Hello,
I have a Prometheus client that counts the number of events processed by my application. I want to be able to recover that counter after my application crash and restarts.
For example: say that 500 events were counted before the crash. When my application restarts, I want to set my counter to start counting from 500 (not 0).
To do so, I want to query Prometheus server for the last known value (500 in my example).
Is it possible to do it?
Attached is a screenshot that shows the counter’s query in the server before and after the crash. You can see that the counter’s value before the crash is 500 and after the crash is 0 (while I want it to be 500).
Hi @stuart,
Thank you for your response.
I understand that it’s not a common practice with counters. I may replace the counter with a gauge.
Actually I found a way to get the result I want with the following query: max(max_over_time(dpu_src_event_count[1h]))
My only problem now is to figure out how to send this query from the client (I am using prometheus-cpp). It seems that my best option is using HTTP API.
What do you think?
All alerts, dashboards, etc. should be using the rate so the actual value of the counter doesn’t matter. rate() handles counter resets automatically so everything should “just work”.
I want to count the number of events processed by my system.
I don’t think that the rate function will help me, but perhaps if there’s a way to sum all the previous counter results when my application comes up after a crash, that can be useful for me instead of setting the counter to a non-zero value.
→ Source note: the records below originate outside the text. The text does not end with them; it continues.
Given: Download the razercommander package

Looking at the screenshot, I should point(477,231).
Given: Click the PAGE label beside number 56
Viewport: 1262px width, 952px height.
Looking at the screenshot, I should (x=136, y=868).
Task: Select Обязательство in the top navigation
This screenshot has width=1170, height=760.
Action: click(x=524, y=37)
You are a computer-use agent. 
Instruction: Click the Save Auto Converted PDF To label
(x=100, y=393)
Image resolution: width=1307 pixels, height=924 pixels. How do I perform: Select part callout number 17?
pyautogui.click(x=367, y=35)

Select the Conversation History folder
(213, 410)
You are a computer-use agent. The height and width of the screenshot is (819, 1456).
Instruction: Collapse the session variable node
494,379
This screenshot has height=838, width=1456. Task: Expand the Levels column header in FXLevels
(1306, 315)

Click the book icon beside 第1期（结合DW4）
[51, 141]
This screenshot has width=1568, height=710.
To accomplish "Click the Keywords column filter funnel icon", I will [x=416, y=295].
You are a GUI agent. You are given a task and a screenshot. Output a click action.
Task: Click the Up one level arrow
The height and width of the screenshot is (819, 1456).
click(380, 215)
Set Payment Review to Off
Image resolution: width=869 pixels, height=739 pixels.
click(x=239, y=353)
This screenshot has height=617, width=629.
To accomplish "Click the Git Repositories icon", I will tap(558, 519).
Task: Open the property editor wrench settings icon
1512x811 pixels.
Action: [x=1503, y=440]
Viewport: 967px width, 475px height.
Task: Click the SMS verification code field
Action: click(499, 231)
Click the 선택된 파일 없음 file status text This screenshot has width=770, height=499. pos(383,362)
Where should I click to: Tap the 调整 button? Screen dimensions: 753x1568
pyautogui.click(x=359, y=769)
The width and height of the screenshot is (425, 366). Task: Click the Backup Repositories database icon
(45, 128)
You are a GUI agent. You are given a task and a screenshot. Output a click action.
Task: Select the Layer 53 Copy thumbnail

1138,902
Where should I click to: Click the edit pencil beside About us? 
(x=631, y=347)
To be more specific, if you look at the screenshot in my first post, is it possible to sum the 2 queries there?
So you want a graph that just goes up and up and up? If you want to graph a count over time, then it will just go up and up and up yeah?
Typically when you emit a count of activities metric you are concern with the rate at which that activity occurs, which is to say you measure the change in count over time. the rate() function handles a lot of the details of that sort of metric for you. For example counter resets, and new pods doing the same work.
In you exmaple you might try simply doing “rate(dpu_src_event_count[5m]) by (pod)” and see how it automatically handles when a pod gets restarted .
or maybe you want a songle line : "sum(rate(dpu_src_event_count[5m]) )
try those and let us know if they are closer to what you want.